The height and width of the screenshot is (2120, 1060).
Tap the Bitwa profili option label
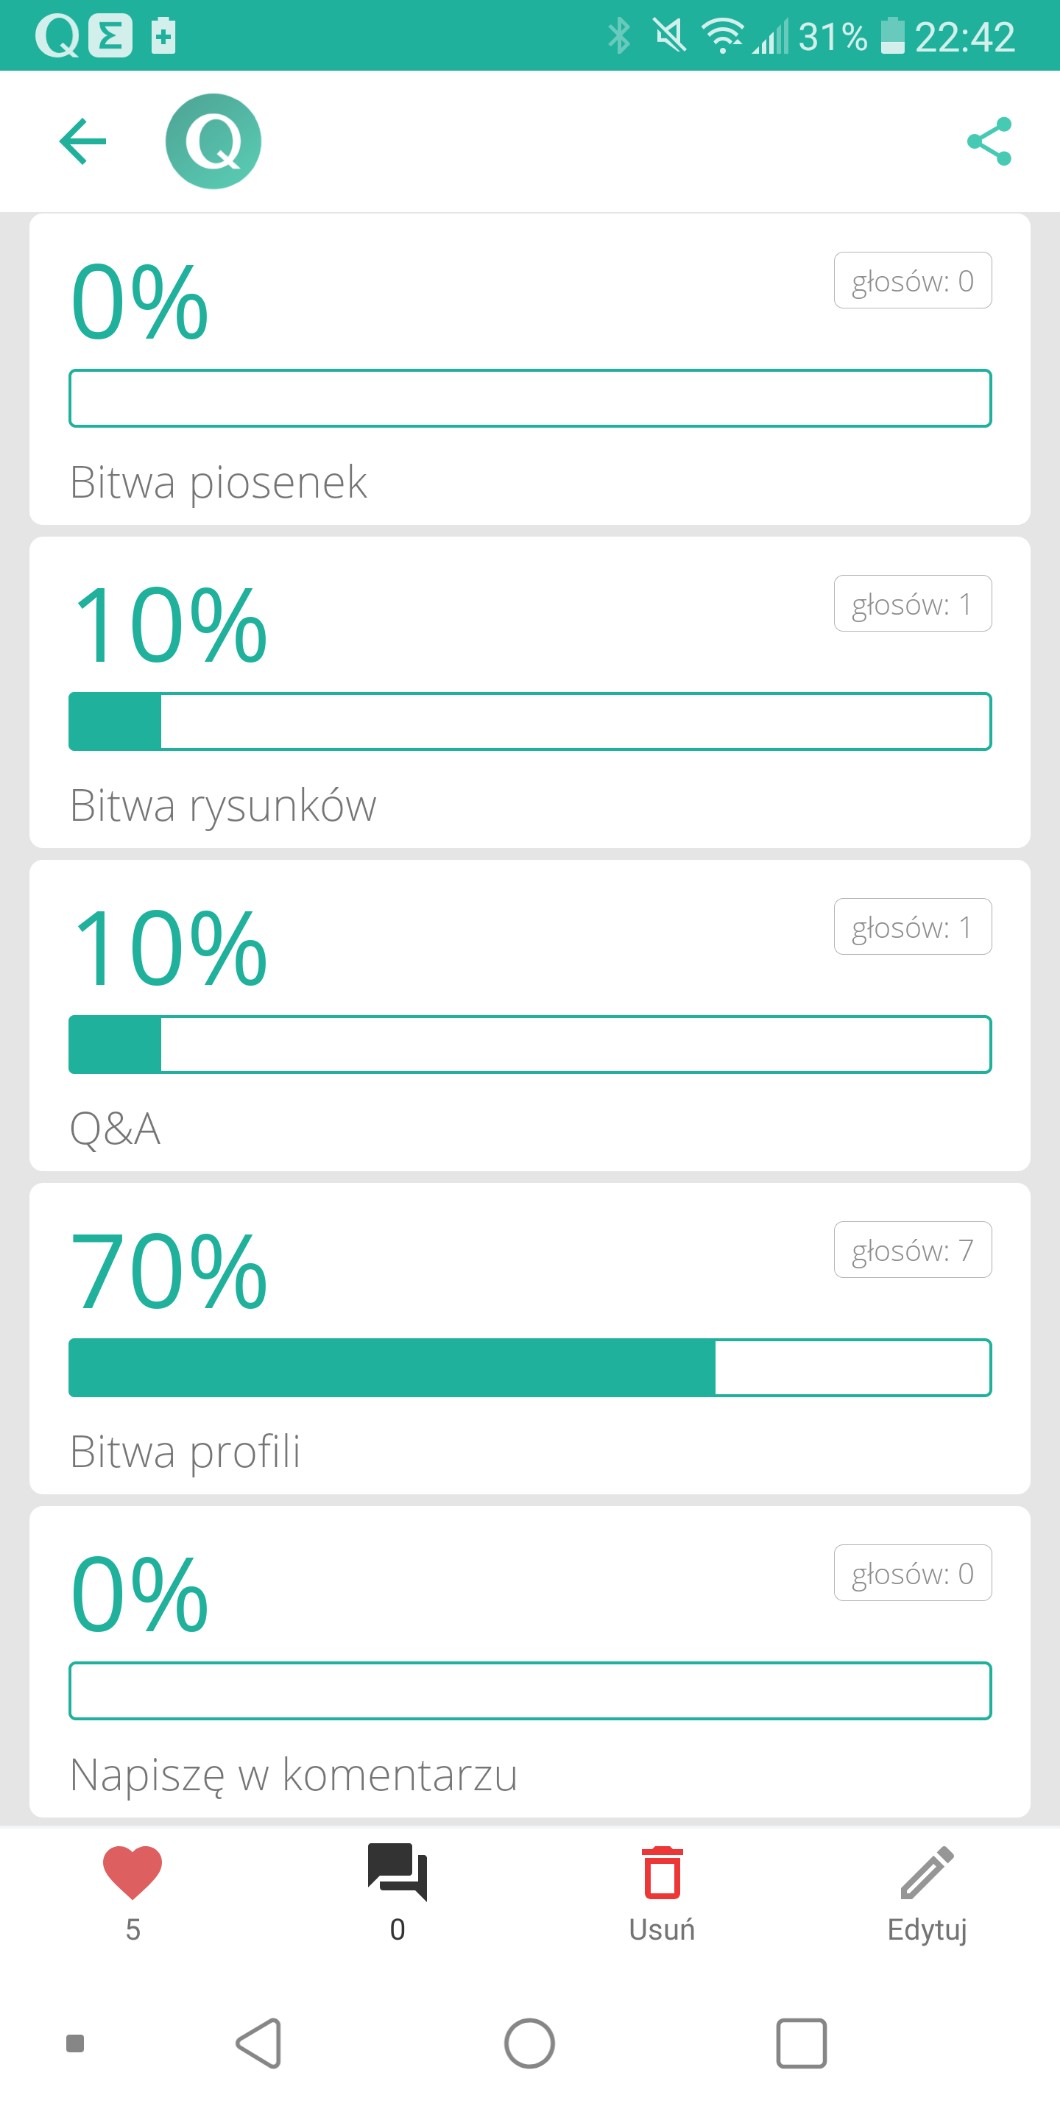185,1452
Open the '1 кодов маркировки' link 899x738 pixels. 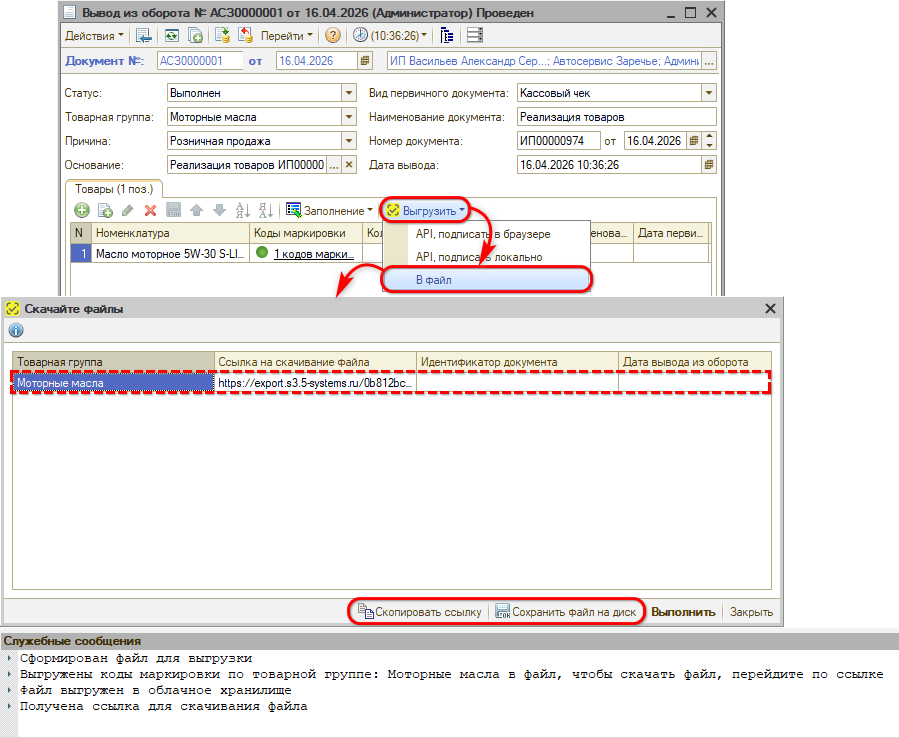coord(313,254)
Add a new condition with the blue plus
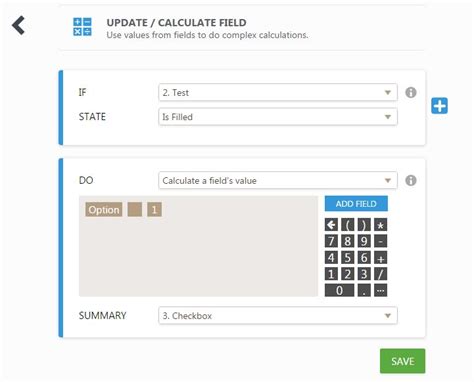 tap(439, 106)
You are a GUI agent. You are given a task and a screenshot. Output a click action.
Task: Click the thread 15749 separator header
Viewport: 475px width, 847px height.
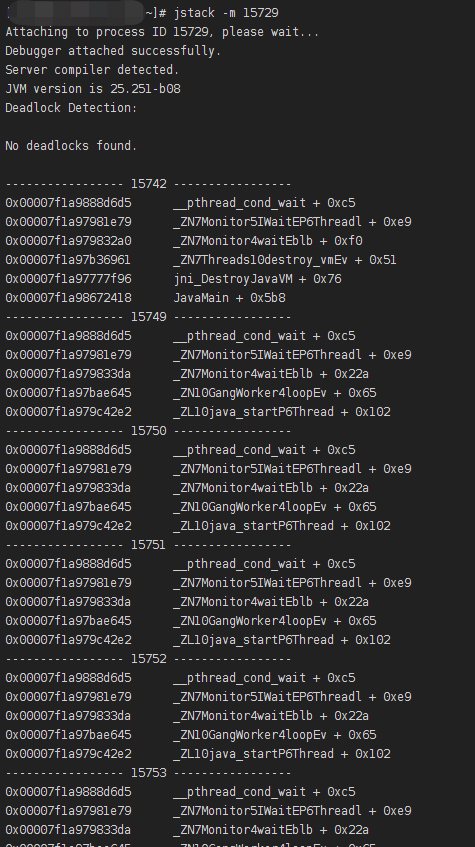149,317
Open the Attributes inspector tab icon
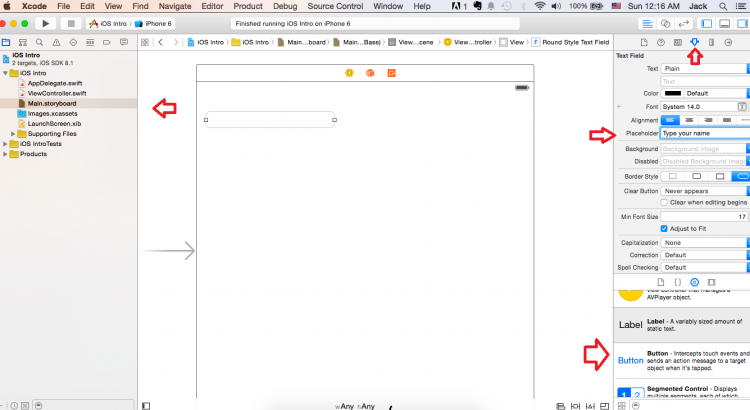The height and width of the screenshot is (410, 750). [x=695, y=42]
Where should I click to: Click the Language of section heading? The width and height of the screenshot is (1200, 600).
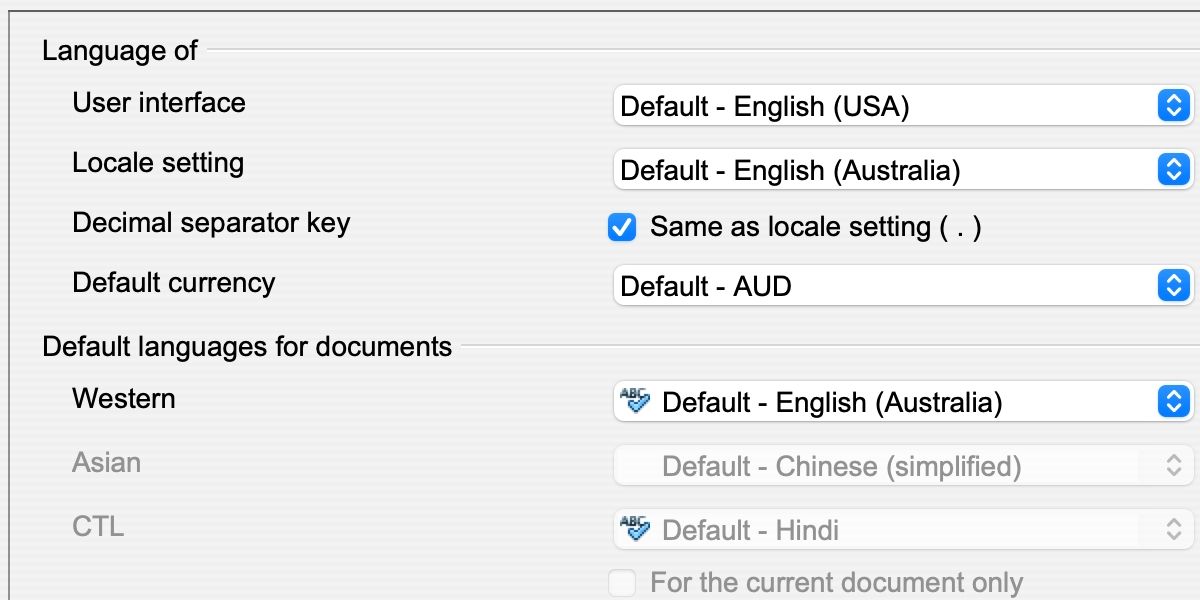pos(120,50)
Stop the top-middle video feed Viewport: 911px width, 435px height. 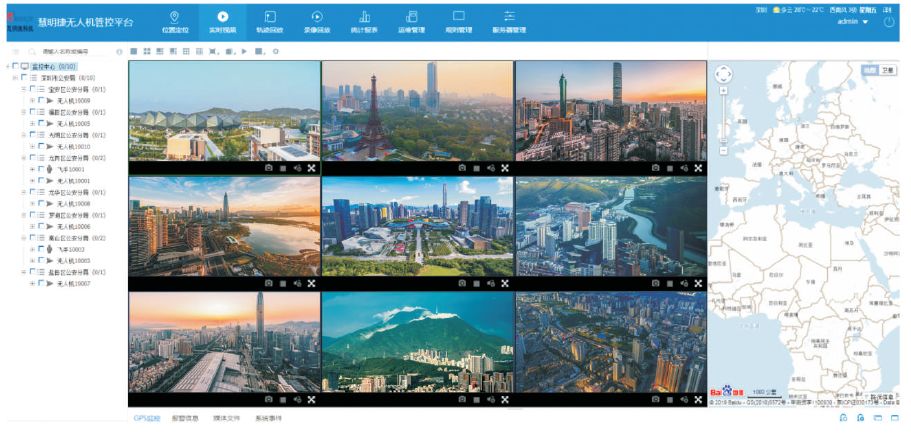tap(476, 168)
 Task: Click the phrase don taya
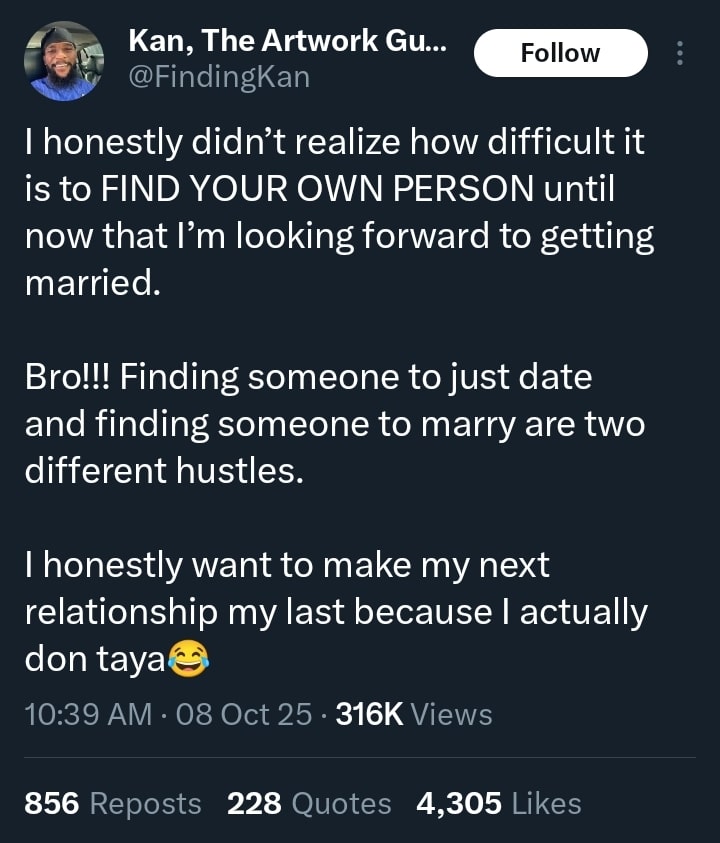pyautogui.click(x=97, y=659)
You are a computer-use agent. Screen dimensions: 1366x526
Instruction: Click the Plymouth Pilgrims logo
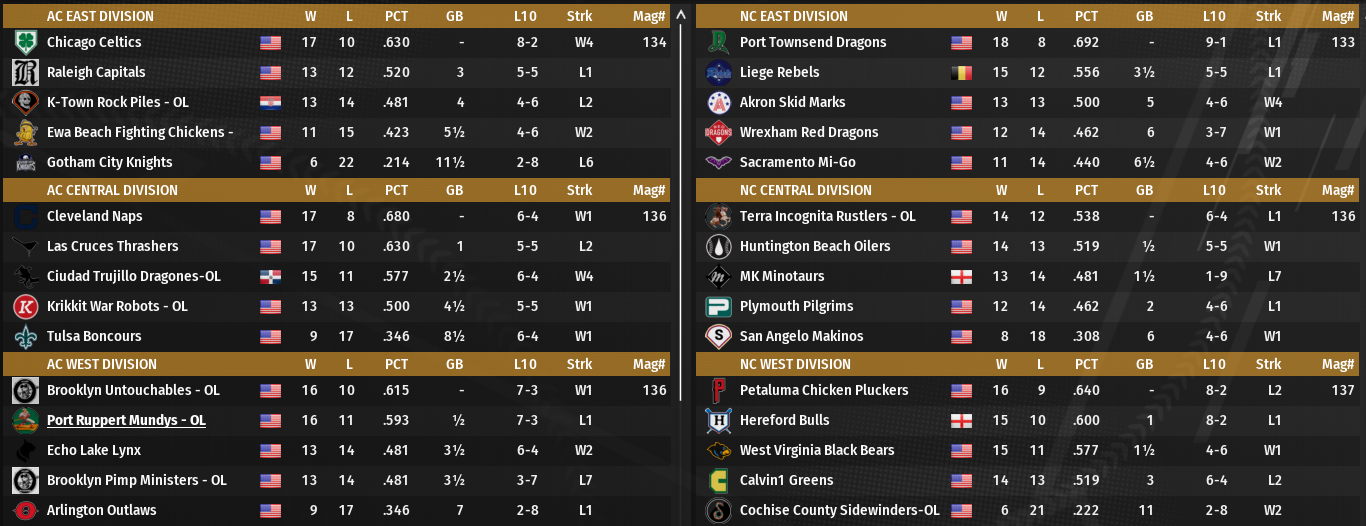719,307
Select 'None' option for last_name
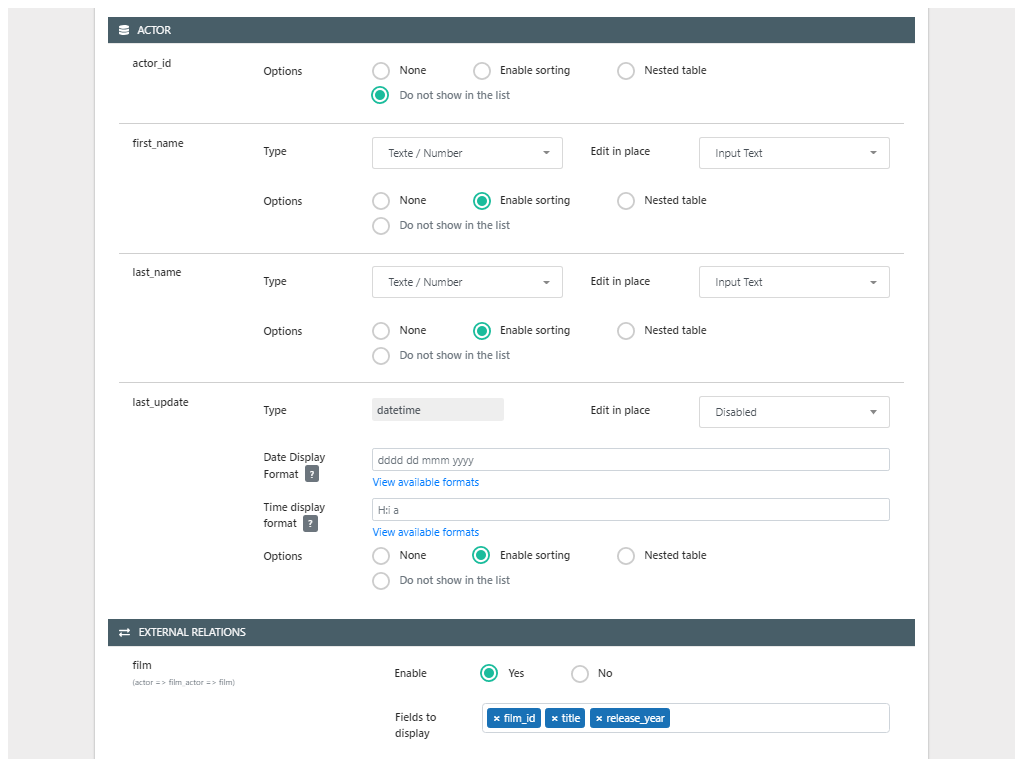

**REQUIRED ACTION**
The lines to return are those in the records above that hold the word "agent".

**SOLUTION TO THIS EXERCISE**
You are a GUI agent. You are given a task and a screenshot. Output a click action.
You are a computer-use agent. Screen dimensions: 1366x526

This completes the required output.